- INSTRUCTIONS FOR THE TASK
Given the material below, output exactly the lines from the line with "Given: Click the info" to the line with "This screenshot has height=904, width=1542.", both ends included, and no other lines.

- PROVIDED ENTRIES
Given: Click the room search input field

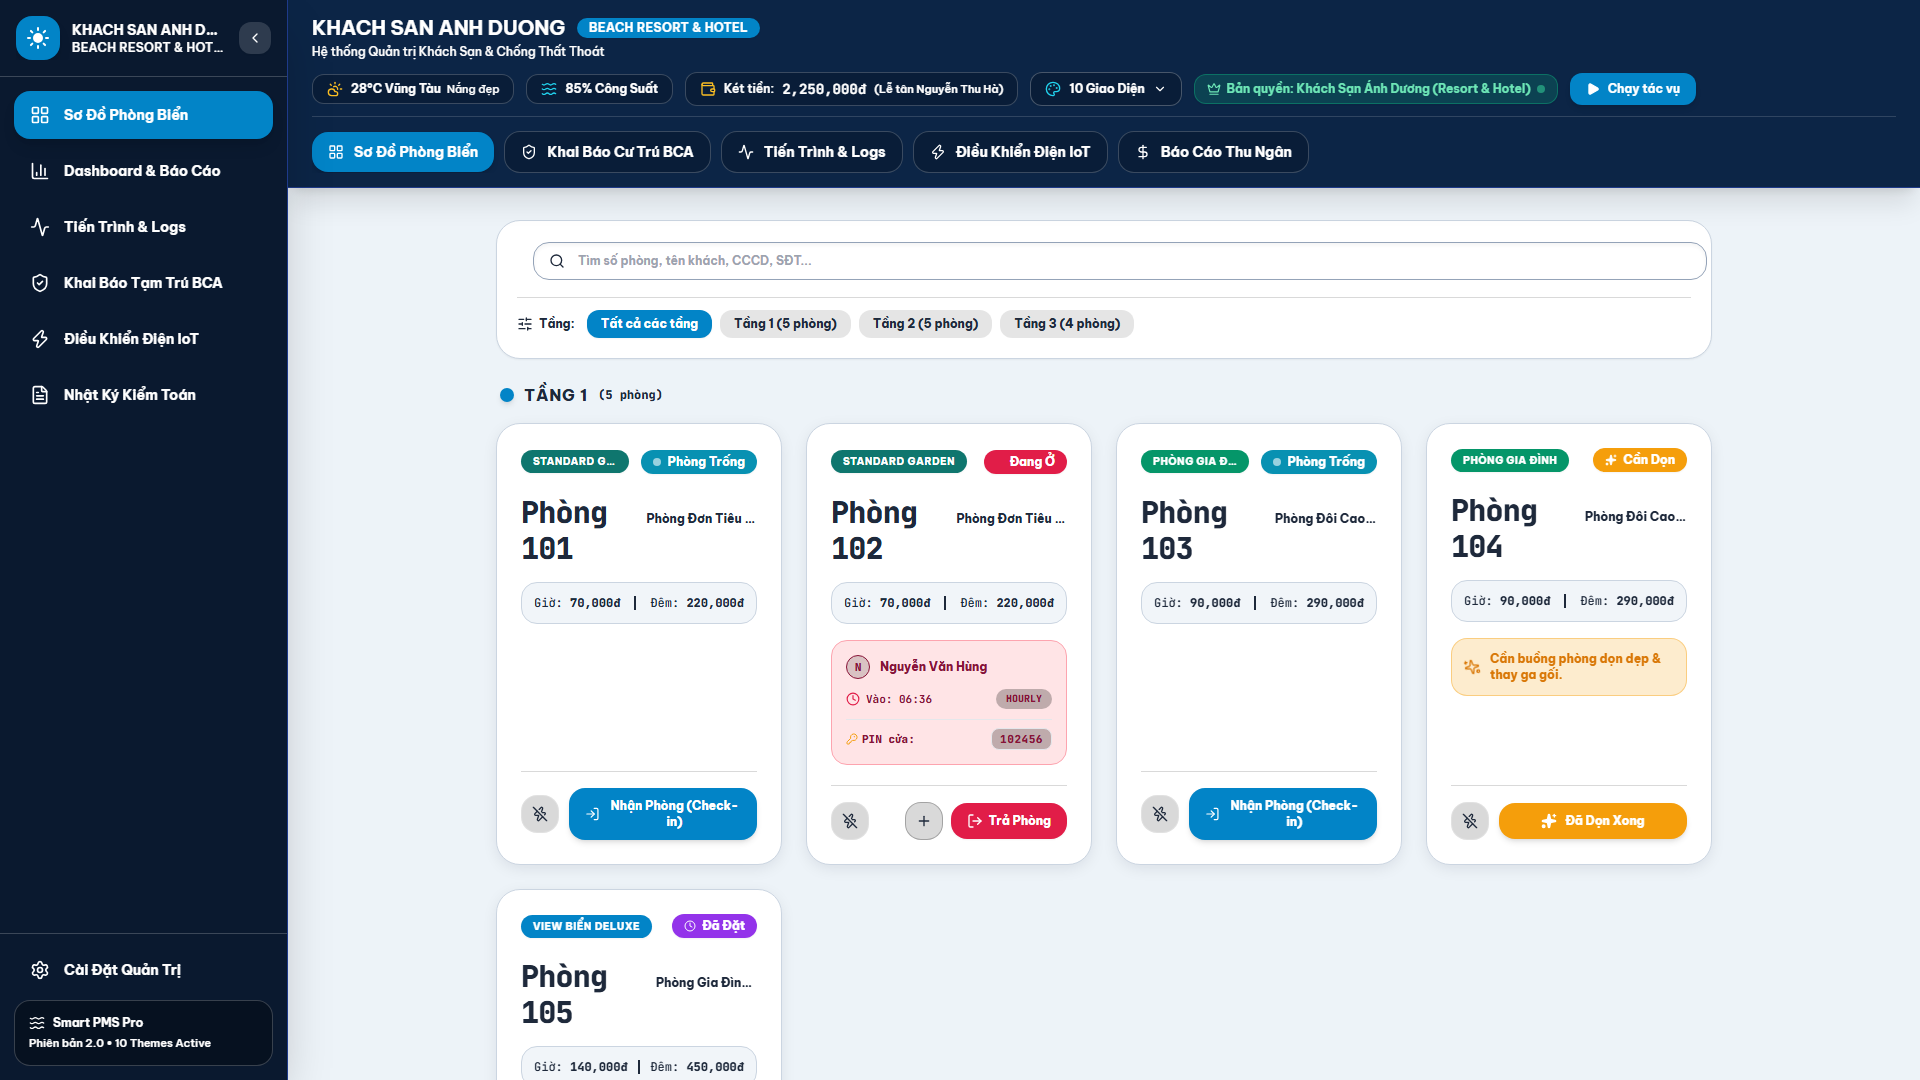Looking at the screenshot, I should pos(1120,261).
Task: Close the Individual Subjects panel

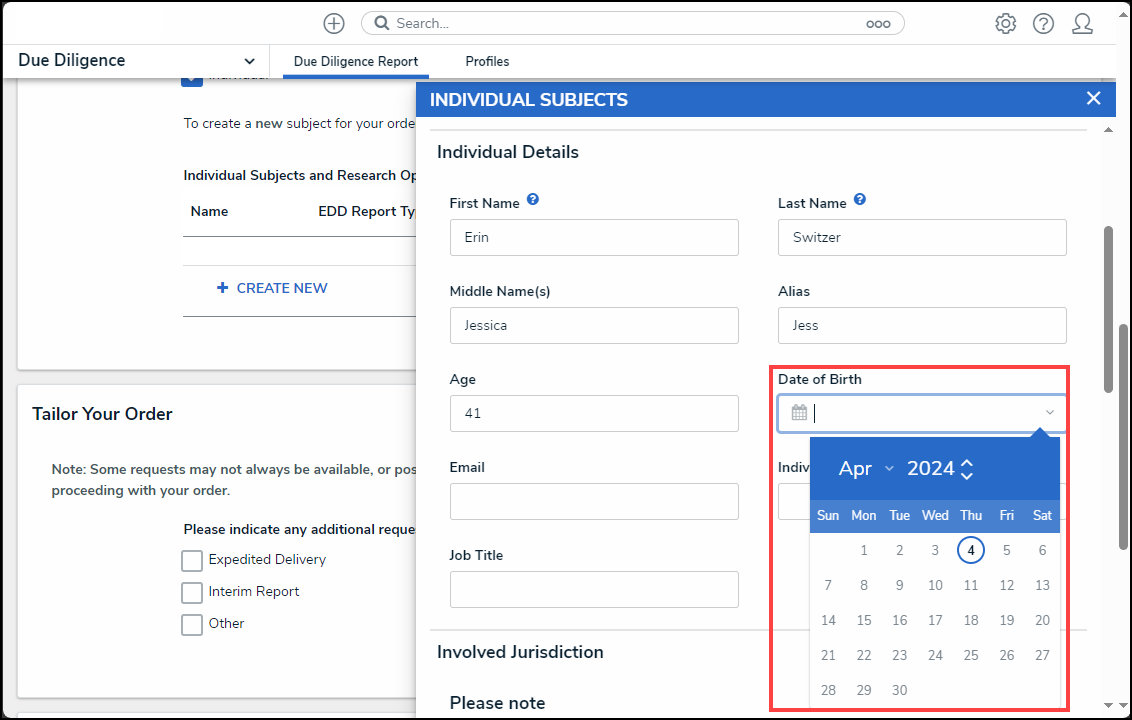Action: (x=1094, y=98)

...

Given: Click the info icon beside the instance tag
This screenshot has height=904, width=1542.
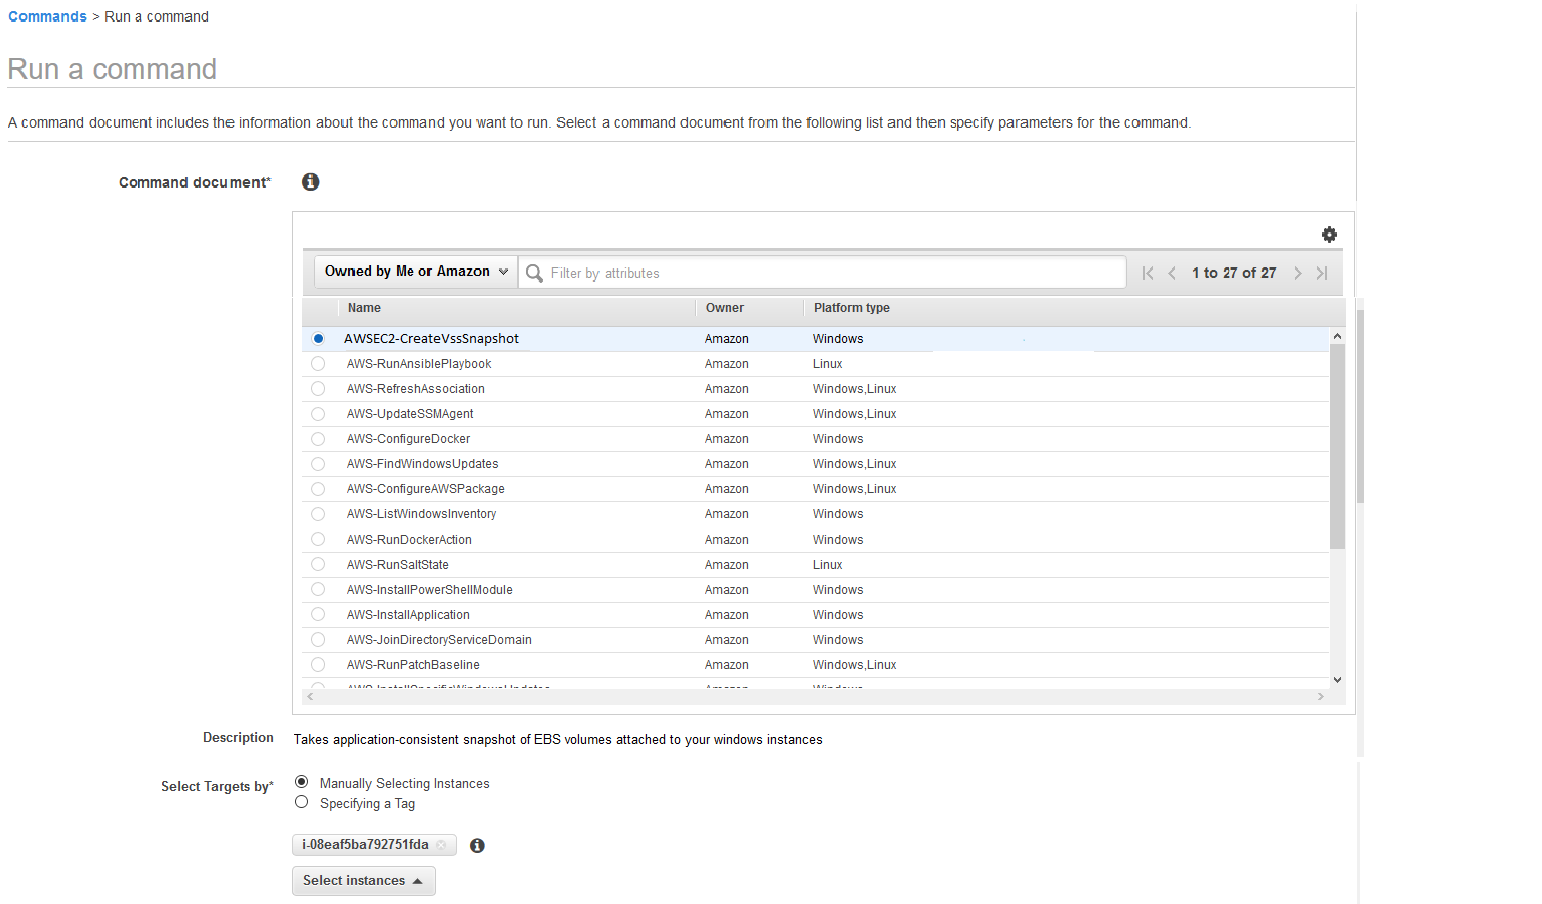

- EXPECTED OUTPUT
Given: Click the info icon beside the instance tag
This screenshot has height=904, width=1542.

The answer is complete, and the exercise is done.